World War II
The build-up to World War II started in the late 1930s / early 1940s. Abel's old Chemical Laboratory was by now too small and new Chemical Laboratories were built in 1937 on Frog Island, on a former loop in the Ordnance Canal.
Staff from the Royal Arsenal helped design, and in some cases managed the construction of, many of the new second World War Royal Ordnance Factories (ROFs) and ROF Filling Factories. Much of its former ordnance production was moved to these new sites as the Royal Arsenal was considered vulnerable to aerial bombing from mainland Europe. The original plan was to replace the Royal Arsenal's Filling Factory with one at ROF Chorley and one at ROF Bridgend.
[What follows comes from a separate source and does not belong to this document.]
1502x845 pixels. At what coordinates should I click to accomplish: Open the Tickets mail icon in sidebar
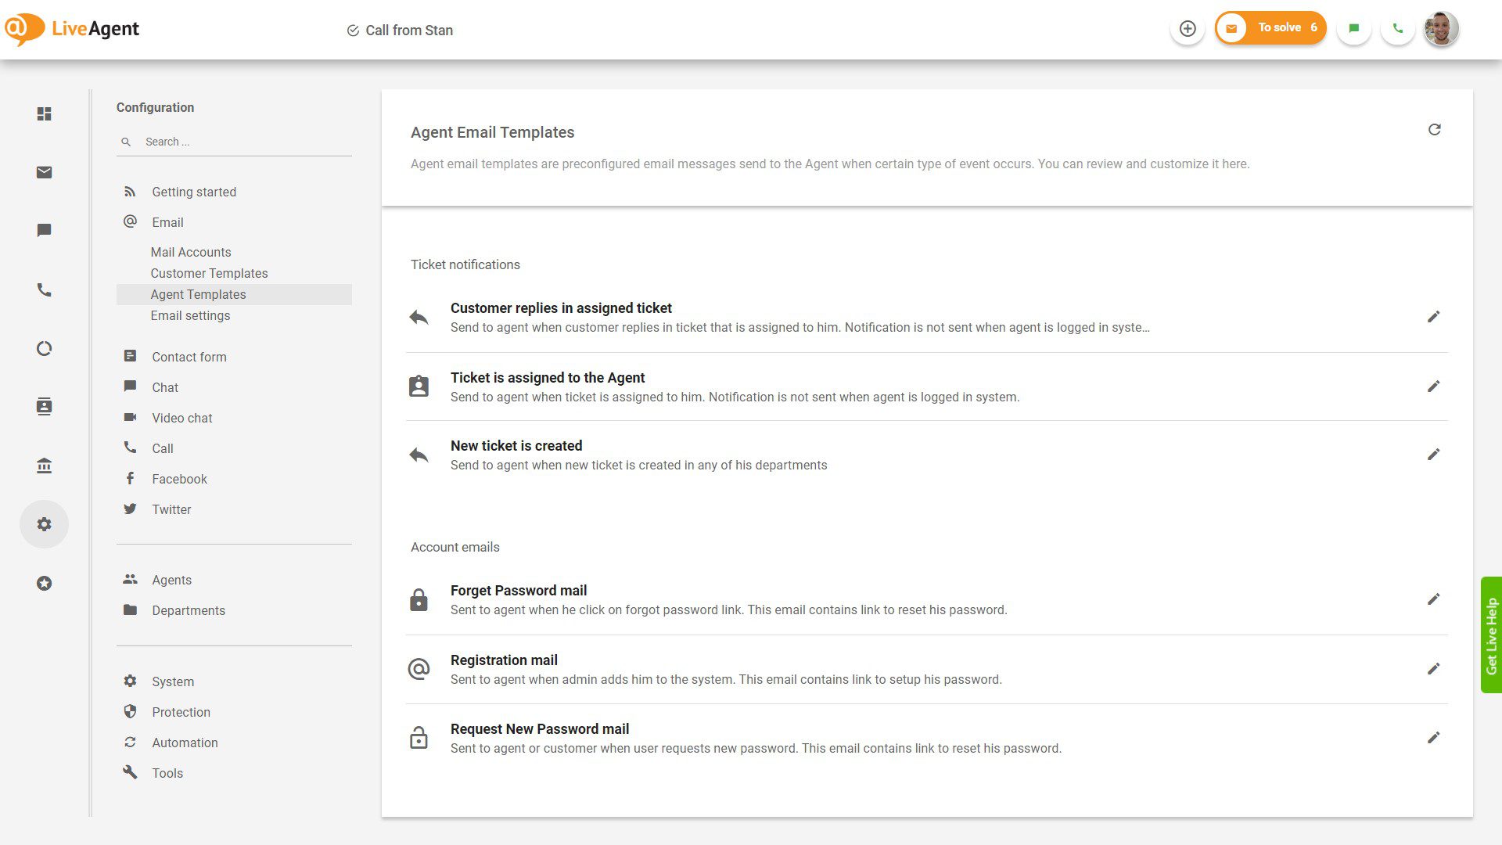[44, 172]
It was then realised that many more ROFs would be needed. Just over 40 ROFs were opened by the end of World War II, nearly half of them Filling Factories, together with a similar number of factories built and run by private companies, such as ICI's Nobels Explosives (although these explosive factories were not called ROFs). Even so, some 30,000 people worked at the Royal Arsenal during World War II.
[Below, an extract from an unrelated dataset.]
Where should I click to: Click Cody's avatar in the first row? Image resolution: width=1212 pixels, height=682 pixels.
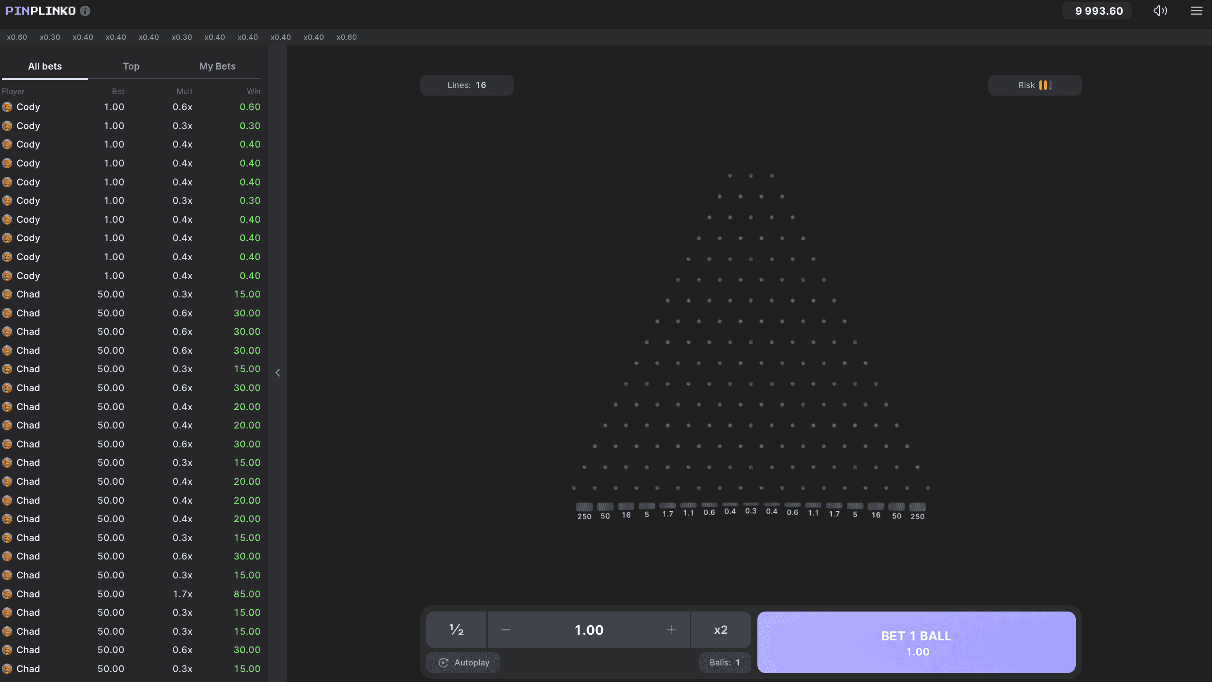tap(7, 107)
The Royal Arsenal was caught up in The Blitz; the staff of the Chemical Inspectorate, working with explosives, were evacuated in early September 1940. Shortly afterwards one of the Frog Island buildings was destroyed by bombing and another damaged. The laboratories were partially re-occupied in 1945 and fully re-occupied by 1949. Masters (1995) reports 103 people killed and 770 injured, during many raids, by bombs, V-1 flying bombs and V-2 rockets.
During the quiet period after the end of World War II, the Royal Arsenal built railway wagons for export. Armament production then increased during the Korean War.
From 1947 the British atomic weapons programme, called HER or High Explosive Research, was based at Fort Halstead in Kent (ARDE), and also at Woolwich. The first British atomic device was tested in 1952; Operation Hurricane. In 1951 the AWRE moved to AWRE Aldermaston in Berkshire.